# What the exercise asks
Switch "icon" to "symbol" and reproduce the lines with no other change, starting at the line that contains "Viewport: 387px width, 480px height." and ending after the line that contains "[x=1280, y=13]". Give only those lines.

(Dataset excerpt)
___
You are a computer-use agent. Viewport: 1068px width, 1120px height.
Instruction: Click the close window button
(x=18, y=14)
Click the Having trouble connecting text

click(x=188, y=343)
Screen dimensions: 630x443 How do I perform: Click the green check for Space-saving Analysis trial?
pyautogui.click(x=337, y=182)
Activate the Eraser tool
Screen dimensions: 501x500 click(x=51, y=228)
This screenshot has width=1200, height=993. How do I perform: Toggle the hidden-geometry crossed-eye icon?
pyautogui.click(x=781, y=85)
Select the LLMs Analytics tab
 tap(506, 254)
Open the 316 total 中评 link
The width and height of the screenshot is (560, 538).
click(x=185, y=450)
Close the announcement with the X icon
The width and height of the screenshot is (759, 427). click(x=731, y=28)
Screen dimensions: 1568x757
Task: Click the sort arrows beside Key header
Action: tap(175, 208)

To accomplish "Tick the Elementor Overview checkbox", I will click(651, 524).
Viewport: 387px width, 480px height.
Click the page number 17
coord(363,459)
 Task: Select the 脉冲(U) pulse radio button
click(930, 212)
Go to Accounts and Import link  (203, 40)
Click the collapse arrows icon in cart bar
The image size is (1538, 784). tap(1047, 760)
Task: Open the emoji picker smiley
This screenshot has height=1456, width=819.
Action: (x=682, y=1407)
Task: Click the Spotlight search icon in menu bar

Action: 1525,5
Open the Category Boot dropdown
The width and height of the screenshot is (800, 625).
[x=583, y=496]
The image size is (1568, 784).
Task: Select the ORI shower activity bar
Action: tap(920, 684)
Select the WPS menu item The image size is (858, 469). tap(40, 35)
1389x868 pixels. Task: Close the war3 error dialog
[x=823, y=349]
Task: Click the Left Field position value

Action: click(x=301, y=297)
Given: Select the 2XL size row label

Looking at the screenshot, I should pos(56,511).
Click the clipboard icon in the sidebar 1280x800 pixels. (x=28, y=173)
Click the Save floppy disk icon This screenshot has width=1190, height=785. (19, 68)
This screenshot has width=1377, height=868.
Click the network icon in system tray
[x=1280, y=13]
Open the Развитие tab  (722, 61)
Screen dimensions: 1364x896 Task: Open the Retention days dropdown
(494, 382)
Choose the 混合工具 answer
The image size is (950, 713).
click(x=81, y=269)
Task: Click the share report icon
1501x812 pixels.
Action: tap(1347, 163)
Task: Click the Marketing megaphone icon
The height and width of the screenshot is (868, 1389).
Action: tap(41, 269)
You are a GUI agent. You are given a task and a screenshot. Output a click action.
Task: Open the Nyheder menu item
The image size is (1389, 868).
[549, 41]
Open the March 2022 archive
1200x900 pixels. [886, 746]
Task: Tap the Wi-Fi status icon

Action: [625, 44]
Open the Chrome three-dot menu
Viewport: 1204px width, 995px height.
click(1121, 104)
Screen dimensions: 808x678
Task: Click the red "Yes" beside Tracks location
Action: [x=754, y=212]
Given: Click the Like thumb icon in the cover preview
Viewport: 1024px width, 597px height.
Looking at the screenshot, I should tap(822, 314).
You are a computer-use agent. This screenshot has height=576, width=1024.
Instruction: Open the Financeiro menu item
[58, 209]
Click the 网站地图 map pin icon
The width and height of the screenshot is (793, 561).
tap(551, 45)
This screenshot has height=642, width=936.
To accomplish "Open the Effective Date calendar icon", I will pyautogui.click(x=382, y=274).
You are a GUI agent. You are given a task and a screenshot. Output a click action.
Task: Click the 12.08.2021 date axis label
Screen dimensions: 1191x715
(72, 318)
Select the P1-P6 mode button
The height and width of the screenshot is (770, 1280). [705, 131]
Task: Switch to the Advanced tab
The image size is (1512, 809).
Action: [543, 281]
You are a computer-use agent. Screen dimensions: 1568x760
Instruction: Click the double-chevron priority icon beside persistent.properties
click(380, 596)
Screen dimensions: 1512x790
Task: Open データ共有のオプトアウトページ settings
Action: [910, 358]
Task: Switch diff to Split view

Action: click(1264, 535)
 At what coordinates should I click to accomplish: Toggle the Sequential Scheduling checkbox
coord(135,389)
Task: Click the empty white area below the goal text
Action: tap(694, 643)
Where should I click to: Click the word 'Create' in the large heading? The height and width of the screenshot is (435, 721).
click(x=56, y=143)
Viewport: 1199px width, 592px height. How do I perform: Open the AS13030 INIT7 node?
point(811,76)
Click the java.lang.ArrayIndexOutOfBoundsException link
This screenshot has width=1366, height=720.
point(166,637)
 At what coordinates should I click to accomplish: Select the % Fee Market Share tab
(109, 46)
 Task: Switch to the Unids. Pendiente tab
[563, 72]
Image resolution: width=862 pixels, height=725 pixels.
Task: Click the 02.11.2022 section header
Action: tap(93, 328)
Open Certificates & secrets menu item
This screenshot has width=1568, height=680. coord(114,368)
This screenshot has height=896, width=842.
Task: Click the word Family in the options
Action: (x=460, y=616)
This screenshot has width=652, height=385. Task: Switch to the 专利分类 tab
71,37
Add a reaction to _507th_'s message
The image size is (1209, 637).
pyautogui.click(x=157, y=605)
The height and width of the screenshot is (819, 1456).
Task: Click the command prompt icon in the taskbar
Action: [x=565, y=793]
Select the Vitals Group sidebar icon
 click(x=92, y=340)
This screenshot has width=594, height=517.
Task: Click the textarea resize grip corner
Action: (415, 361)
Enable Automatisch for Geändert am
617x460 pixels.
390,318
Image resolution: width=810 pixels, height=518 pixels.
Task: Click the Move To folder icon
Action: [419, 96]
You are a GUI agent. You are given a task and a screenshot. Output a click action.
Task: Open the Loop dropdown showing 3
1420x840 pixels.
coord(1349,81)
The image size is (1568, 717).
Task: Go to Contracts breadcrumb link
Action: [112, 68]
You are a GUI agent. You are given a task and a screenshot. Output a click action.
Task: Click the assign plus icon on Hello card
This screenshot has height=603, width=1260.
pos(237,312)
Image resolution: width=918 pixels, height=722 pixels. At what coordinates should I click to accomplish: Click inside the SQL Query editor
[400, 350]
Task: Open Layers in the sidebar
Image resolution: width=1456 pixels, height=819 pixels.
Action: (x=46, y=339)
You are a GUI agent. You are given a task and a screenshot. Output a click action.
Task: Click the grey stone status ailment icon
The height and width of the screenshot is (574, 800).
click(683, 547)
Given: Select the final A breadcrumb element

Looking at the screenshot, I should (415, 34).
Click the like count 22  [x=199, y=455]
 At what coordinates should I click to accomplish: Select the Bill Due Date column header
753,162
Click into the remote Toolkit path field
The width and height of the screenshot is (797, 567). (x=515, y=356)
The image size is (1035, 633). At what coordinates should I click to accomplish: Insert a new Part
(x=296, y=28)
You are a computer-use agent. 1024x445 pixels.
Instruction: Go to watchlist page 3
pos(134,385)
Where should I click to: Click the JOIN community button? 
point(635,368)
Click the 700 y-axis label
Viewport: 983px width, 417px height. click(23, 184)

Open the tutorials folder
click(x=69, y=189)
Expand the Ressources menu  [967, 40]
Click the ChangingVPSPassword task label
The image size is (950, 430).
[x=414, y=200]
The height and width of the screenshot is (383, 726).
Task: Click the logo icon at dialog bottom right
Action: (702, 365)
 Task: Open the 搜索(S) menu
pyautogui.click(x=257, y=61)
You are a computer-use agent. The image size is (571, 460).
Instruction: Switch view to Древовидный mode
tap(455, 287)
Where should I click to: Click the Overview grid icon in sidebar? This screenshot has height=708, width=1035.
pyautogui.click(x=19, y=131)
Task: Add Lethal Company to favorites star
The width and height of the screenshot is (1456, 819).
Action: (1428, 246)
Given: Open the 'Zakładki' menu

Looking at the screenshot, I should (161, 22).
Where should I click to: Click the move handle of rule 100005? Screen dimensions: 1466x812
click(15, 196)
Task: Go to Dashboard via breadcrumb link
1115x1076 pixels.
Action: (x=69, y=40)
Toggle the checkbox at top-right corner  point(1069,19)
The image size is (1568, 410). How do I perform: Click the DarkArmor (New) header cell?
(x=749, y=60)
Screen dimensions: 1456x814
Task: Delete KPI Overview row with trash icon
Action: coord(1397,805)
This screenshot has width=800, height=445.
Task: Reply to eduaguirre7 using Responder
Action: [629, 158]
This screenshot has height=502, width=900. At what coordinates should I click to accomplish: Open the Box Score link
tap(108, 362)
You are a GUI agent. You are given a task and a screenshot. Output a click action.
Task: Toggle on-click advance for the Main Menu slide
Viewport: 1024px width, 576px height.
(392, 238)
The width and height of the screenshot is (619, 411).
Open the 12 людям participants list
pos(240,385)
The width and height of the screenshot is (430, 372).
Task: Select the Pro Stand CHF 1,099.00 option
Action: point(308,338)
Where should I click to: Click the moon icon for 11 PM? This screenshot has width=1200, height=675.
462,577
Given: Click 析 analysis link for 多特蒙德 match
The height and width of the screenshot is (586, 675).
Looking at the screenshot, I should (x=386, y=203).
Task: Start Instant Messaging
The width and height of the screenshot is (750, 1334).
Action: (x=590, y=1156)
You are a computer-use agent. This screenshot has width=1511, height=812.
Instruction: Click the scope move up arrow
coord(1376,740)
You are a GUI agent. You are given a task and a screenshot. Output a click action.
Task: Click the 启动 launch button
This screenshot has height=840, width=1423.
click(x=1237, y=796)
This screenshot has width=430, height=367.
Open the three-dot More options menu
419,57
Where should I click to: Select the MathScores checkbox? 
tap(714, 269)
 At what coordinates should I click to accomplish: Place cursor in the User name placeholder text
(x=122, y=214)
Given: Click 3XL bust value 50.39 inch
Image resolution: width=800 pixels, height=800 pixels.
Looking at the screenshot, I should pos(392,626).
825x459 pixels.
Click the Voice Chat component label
___
# Written response
Viewport: 387px width, 480px height.
Click the page number 17
coord(363,459)
 Task: Select the 脉冲(U) pulse radio button
click(930, 212)
Go to Accounts and Import link  (203, 40)
Click the collapse arrows symbol in cart bar
The image size is (1538, 784). tap(1047, 760)
Task: Open the emoji picker smiley
This screenshot has height=1456, width=819.
Action: (x=682, y=1407)
Task: Click the Spotlight search symbol in menu bar

Action: 1525,5
Open the Category Boot dropdown
The width and height of the screenshot is (800, 625).
[x=583, y=496]
The image size is (1568, 784).
Task: Select the ORI shower activity bar
Action: tap(920, 684)
Select the WPS menu item The image size is (858, 469). tap(40, 35)
1389x868 pixels. Task: Close the war3 error dialog
[x=823, y=349]
Task: Click the Left Field position value

Action: click(x=301, y=297)
Given: Select the 2XL size row label

Looking at the screenshot, I should pos(56,511).
Click the clipboard symbol in the sidebar 1280x800 pixels. (x=28, y=173)
Click the Save floppy disk symbol This screenshot has width=1190, height=785. (19, 68)
This screenshot has width=1377, height=868.
Click the network symbol in system tray
[x=1280, y=13]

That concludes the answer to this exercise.